(Collected data entries)
>>>
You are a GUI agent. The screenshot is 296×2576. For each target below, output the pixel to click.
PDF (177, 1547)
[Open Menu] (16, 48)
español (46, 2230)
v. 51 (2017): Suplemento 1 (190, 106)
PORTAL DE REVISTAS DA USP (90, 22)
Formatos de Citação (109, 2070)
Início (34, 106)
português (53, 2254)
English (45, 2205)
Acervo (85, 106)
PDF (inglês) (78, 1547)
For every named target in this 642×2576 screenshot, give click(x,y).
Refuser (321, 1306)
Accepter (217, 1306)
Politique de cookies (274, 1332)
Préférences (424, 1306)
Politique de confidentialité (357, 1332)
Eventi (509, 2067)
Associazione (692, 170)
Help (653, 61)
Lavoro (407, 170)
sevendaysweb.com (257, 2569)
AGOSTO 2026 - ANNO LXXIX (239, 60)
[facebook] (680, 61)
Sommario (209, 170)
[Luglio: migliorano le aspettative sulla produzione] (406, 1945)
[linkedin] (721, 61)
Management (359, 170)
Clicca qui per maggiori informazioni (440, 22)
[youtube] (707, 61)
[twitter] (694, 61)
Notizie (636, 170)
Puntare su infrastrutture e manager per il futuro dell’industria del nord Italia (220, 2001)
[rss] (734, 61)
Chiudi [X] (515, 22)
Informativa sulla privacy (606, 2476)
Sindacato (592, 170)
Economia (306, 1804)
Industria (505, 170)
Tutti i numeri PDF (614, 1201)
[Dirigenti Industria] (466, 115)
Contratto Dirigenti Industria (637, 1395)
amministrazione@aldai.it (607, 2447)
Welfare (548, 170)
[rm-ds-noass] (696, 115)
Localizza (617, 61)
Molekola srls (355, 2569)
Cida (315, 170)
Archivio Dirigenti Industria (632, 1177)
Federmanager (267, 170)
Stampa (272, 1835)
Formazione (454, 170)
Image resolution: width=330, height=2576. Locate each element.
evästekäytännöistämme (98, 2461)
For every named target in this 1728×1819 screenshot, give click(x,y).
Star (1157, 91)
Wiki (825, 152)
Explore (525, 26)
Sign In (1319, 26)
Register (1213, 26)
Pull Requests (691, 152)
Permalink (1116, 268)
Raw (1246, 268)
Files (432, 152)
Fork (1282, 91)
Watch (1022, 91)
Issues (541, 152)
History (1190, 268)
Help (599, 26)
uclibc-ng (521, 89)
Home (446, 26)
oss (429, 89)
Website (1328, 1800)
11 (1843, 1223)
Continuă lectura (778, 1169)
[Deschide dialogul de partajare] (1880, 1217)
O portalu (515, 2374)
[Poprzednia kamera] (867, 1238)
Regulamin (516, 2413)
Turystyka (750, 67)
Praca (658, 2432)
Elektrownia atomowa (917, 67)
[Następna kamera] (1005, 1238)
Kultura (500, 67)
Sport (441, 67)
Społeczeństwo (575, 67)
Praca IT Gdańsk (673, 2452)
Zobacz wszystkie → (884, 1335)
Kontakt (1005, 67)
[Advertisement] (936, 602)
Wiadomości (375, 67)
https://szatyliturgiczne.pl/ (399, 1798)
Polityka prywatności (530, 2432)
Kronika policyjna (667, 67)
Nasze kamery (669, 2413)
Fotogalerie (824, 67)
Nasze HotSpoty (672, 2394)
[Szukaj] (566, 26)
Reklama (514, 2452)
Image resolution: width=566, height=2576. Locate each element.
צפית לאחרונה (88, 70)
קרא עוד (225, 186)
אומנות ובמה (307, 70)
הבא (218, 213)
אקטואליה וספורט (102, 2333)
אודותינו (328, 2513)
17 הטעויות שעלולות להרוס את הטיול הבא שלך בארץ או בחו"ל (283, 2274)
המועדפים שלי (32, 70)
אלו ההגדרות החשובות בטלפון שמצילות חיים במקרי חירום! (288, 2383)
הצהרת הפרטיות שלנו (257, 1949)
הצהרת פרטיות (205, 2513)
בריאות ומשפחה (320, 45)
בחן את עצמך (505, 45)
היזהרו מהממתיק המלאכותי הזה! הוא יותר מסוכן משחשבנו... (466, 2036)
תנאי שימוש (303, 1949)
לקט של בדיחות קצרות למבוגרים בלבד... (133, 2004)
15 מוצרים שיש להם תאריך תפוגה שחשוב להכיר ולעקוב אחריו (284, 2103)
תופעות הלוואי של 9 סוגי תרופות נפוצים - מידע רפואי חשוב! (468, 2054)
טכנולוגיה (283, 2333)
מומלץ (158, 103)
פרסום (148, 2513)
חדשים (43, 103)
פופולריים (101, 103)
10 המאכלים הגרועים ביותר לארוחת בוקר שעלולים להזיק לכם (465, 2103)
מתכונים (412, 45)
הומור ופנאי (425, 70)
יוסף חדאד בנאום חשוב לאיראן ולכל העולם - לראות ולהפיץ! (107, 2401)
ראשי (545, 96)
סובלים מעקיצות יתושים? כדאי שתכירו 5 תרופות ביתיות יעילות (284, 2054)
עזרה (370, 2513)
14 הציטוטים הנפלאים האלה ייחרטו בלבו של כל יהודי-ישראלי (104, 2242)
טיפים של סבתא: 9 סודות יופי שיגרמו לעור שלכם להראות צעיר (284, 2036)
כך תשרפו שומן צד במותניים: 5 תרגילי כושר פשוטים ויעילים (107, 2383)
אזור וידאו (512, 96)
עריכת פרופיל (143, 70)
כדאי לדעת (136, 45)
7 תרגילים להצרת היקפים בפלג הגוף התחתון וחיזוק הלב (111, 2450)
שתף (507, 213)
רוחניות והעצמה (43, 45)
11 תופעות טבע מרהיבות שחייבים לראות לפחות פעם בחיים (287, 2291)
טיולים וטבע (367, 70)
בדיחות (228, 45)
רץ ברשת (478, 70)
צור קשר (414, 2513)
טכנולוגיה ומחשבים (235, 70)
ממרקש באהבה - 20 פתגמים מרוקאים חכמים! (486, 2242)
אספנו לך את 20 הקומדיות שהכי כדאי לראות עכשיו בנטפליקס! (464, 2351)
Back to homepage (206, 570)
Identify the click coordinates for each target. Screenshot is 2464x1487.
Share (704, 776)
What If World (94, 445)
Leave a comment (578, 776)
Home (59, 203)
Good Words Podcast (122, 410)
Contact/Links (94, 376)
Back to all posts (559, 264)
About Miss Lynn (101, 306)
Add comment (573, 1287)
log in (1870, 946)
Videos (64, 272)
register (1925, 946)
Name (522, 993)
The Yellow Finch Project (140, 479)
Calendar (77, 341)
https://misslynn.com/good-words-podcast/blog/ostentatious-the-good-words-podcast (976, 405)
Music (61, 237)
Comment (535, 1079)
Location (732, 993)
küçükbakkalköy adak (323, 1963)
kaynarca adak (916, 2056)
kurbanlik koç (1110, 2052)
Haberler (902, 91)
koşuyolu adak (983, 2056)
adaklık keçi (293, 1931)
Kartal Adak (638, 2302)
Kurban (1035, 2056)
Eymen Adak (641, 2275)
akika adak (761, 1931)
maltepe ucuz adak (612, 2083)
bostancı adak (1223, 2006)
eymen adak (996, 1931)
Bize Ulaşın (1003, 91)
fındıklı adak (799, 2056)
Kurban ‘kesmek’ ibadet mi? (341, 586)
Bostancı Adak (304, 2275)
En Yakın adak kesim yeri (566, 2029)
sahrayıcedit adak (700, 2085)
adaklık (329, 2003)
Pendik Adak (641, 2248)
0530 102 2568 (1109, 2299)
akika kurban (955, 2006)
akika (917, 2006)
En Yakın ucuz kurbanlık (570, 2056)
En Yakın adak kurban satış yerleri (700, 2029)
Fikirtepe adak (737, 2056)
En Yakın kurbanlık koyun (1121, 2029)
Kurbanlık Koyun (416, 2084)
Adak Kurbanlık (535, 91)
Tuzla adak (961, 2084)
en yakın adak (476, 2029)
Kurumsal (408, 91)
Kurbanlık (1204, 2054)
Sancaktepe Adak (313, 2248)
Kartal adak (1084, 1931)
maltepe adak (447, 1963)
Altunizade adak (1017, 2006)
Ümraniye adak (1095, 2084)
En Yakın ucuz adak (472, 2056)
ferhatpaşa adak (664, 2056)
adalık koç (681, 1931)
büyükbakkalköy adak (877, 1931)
<<<
## How to complete this task
Look above for the line with "הבא (218, 213)" and the line with "koşuyolu adak (983, 2056)". Retype those two lines and every line between them exactly, adding nothing.

## Result of the exercise
הבא (218, 213)
אקטואליה וספורט (102, 2333)
אודותינו (328, 2513)
17 הטעויות שעלולות להרוס את הטיול הבא שלך בארץ או בחו"ל (283, 2274)
המועדפים שלי (32, 70)
אלו ההגדרות החשובות בטלפון שמצילות חיים במקרי חירום! (288, 2383)
הצהרת הפרטיות שלנו (257, 1949)
הצהרת פרטיות (205, 2513)
בריאות ומשפחה (320, 45)
בחן את עצמך (505, 45)
היזהרו מהממתיק המלאכותי הזה! הוא יותר מסוכן משחשבנו... (466, 2036)
תנאי שימוש (303, 1949)
לקט של בדיחות קצרות למבוגרים בלבד... (133, 2004)
15 מוצרים שיש להם תאריך תפוגה שחשוב להכיר ולעקוב אחריו (284, 2103)
תופעות הלוואי של 9 סוגי תרופות נפוצים - מידע רפואי חשוב! (468, 2054)
טכנולוגיה (283, 2333)
מומלץ (158, 103)
פרסום (148, 2513)
חדשים (43, 103)
פופולריים (101, 103)
10 המאכלים הגרועים ביותר לארוחת בוקר שעלולים להזיק לכם (465, 2103)
מתכונים (412, 45)
הומור ופנאי (425, 70)
יוסף חדאד בנאום חשוב לאיראן ולכל העולם - לראות ולהפיץ! (107, 2401)
ראשי (545, 96)
סובלים מעקיצות יתושים? כדאי שתכירו 5 תרופות ביתיות יעילות (284, 2054)
עזרה (370, 2513)
14 הציטוטים הנפלאים האלה ייחרטו בלבו של כל יהודי-ישראלי (104, 2242)
טיפים של סבתא: 9 סודות יופי שיגרמו לעור שלכם להראות צעיר (284, 2036)
כך תשרפו שומן צד במותניים: 5 תרגילי כושר פשוטים ויעילים (107, 2383)
אזור וידאו (512, 96)
עריכת פרופיל (143, 70)
כדאי לדעת (136, 45)
7 תרגילים להצרת היקפים בפלג הגוף התחתון וחיזוק הלב (111, 2450)
שתף (507, 213)
רוחניות והעצמה (43, 45)
11 תופעות טבע מרהיבות שחייבים לראות לפחות פעם בחיים (287, 2291)
טיולים וטבע (367, 70)
בדיחות (228, 45)
רץ ברשת (478, 70)
צור קשר (414, 2513)
טכנולוגיה ומחשבים (235, 70)
ממרקש באהבה - 20 פתגמים מרוקאים חכמים! (486, 2242)
אספנו לך את 20 הקומדיות שהכי כדאי לראות עכשיו בנטפליקס! (464, 2351)
Back to homepage (206, 570)
Identify the click coordinates for each target. Screenshot is 2464x1487.
Share (704, 776)
What If World (94, 445)
Leave a comment (578, 776)
Home (59, 203)
Good Words Podcast (122, 410)
Contact/Links (94, 376)
Back to all posts (559, 264)
About Miss Lynn (101, 306)
Add comment (573, 1287)
log in (1870, 946)
Videos (64, 272)
register (1925, 946)
Name (522, 993)
The Yellow Finch Project (140, 479)
Calendar (77, 341)
https://misslynn.com/good-words-podcast/blog/ostentatious-the-good-words-podcast (976, 405)
Music (61, 237)
Comment (535, 1079)
Location (732, 993)
küçükbakkalköy adak (323, 1963)
kaynarca adak (916, 2056)
kurbanlik koç (1110, 2052)
Haberler (902, 91)
koşuyolu adak (983, 2056)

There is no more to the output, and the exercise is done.